Your instructions:
Please pick out each line in the records below that contains the word "screenshot", and copy those lines in full.

Data to process:
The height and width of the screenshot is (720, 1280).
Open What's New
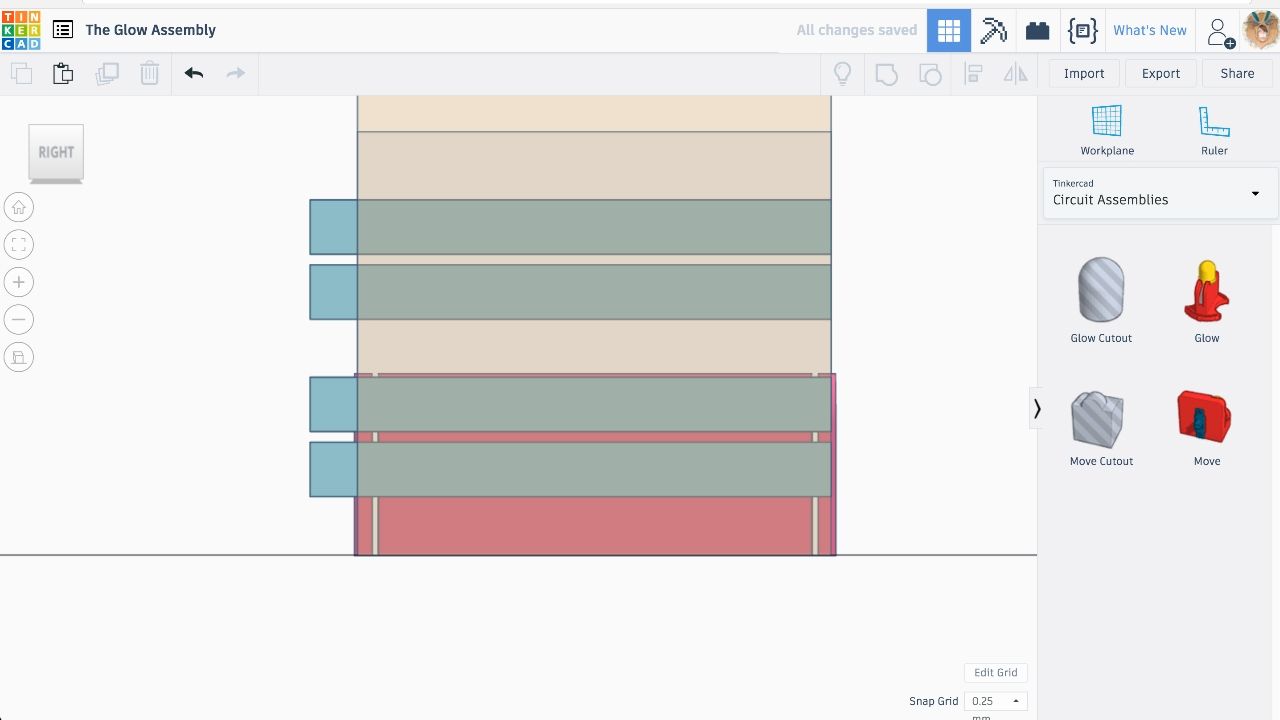[1150, 30]
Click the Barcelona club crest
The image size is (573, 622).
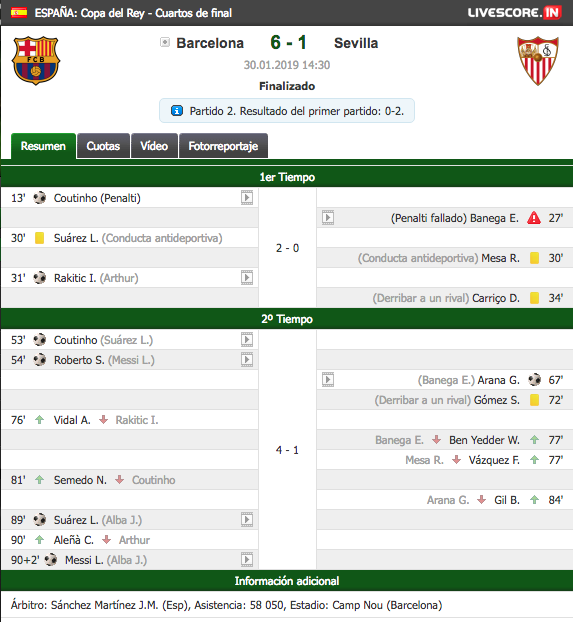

Result below:
The height and width of the screenshot is (720, 1280).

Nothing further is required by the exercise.